And When at Last the Seas Dry up as Well, Nothing Will Be Left but Salt and Sand

We awake, and every day the sand has crept a little closer. Soon the abandoned buildings at the edge of the village will be completely buried.

We used to play there sometimes, when I was a child. We would creep out and run to the ruins, and we would stifle our laughter just as we ducked into the cool watery shade of the buildings where we whispered – we always whispered there, so as not to disturb restless ghosts – of the people who used to live there: princesses, beautiful despairing princesses waiting in the towers for knights who would never come, and dragons, dragons keeping them there not out of spite, or hunger, but out of loneliness.
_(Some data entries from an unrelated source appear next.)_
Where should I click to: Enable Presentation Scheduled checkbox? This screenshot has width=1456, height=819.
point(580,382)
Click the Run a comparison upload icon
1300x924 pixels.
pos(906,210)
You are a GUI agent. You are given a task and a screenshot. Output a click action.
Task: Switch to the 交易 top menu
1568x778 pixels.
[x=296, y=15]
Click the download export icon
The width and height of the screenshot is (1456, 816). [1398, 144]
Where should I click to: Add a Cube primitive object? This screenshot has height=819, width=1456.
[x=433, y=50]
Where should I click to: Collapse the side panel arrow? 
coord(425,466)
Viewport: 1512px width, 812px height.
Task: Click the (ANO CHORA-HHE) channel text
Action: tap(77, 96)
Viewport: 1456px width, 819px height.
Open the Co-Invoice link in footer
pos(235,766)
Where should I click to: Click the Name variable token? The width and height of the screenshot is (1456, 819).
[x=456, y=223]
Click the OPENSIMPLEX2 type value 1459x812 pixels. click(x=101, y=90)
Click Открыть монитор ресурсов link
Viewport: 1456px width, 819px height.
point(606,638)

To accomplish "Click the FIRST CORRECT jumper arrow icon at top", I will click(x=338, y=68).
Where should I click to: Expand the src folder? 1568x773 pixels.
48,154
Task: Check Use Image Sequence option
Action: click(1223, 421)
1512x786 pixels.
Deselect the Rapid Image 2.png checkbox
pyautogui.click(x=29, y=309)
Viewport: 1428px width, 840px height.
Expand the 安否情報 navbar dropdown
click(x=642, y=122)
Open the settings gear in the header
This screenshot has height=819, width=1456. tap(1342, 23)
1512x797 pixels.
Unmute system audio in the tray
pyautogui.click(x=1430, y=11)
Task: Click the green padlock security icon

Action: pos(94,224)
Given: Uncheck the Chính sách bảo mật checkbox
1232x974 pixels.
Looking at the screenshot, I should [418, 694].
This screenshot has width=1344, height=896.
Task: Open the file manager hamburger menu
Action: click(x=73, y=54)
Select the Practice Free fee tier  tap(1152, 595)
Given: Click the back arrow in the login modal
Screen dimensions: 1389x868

We would climb to the top of the very highest tower, and we would look out over the world and see the sand on the horizon; and though we were only children, we would despair.

Now, the sand has reached us, here in our village at the harsh edge of the world, and soon we too will be buried by it. And perhaps our children will live in the river, mermaids with their long hair tangling and binding them together, and perhaps, if they are lucky, and if they are stronger than our parents and our grandparents and our great-grandparents and all the rest of our ancestors, they will follow the river, and someday their descendants will reach the ocean, and they will climb out onto the beach and they will run to the ocean and it will reach with arms of foam and saltwater to reclaim them, like a mother, and our elder brothers and sisters will welcome our children home.

If our children can reach the sea, then surely they will deserve to return.

There is no hope for us, of course; we have always known that we are human. But perhaps the ever-advancing sand will drive our descendants into the river, and perhaps they will survive, and perhaps, if the world is kind to them, someday they will return to the sea.

The world is not often kind.

We sit on our porches with cups of lukewarm water and we watch the sand of the desert that the rest of the world has already succumbed to cover the castles of our childhood. And our bones rub against each other and grind themselves down into sand.